======== Provided records ========
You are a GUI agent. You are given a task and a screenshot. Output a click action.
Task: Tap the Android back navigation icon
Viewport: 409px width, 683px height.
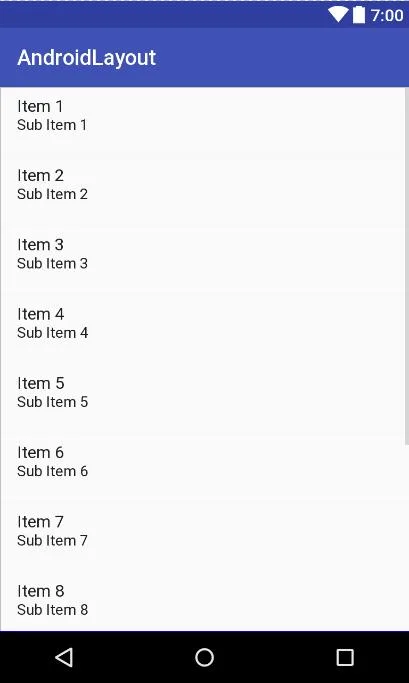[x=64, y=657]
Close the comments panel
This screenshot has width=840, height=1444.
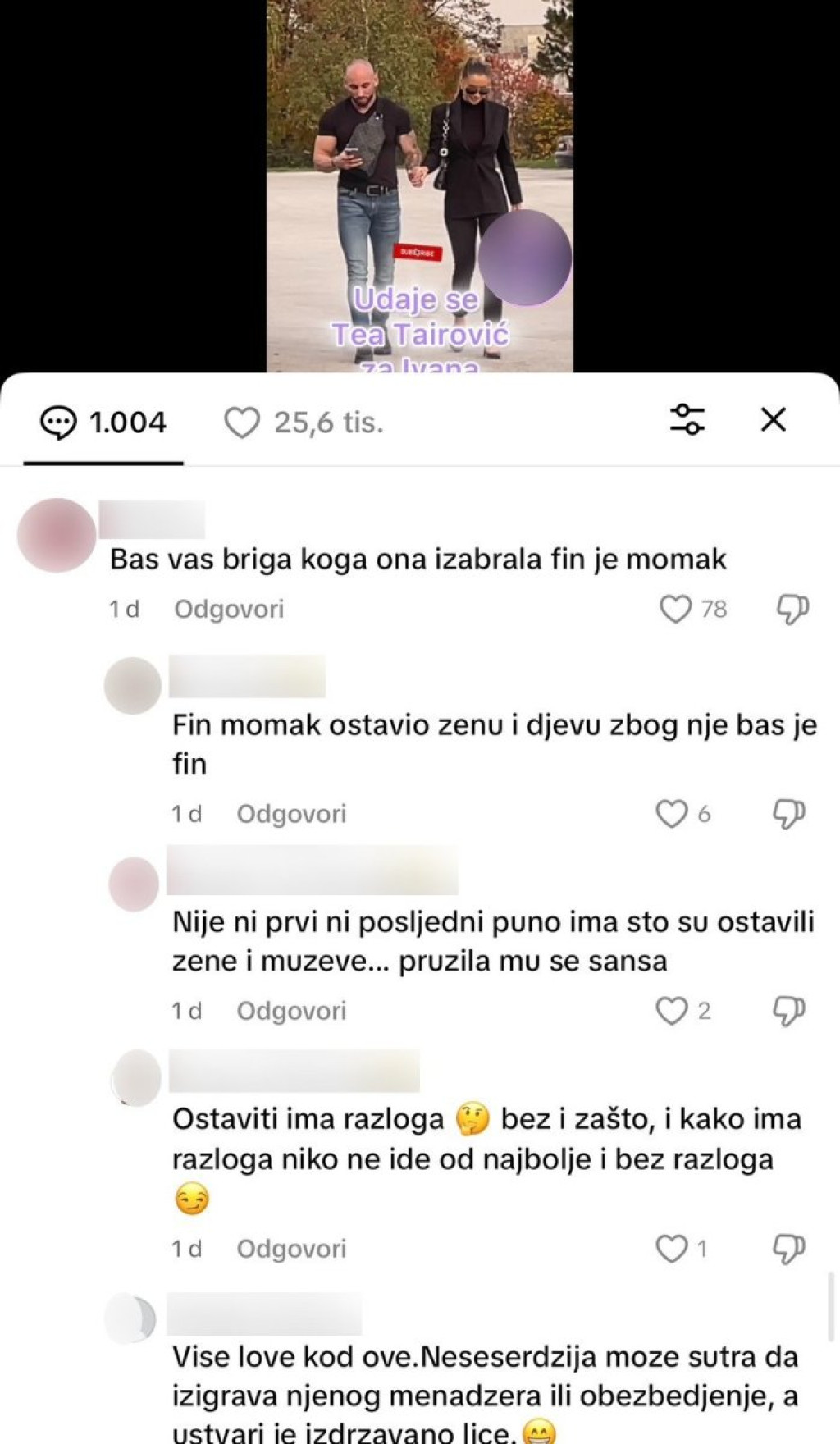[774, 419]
========
### About this task
Only the lines from the one containing "Close the comments panel" through the final line of the records should be retyped, exactly, with every picture omitted.

### Exercise answer
Close the comments panel
This screenshot has width=840, height=1444.
[774, 419]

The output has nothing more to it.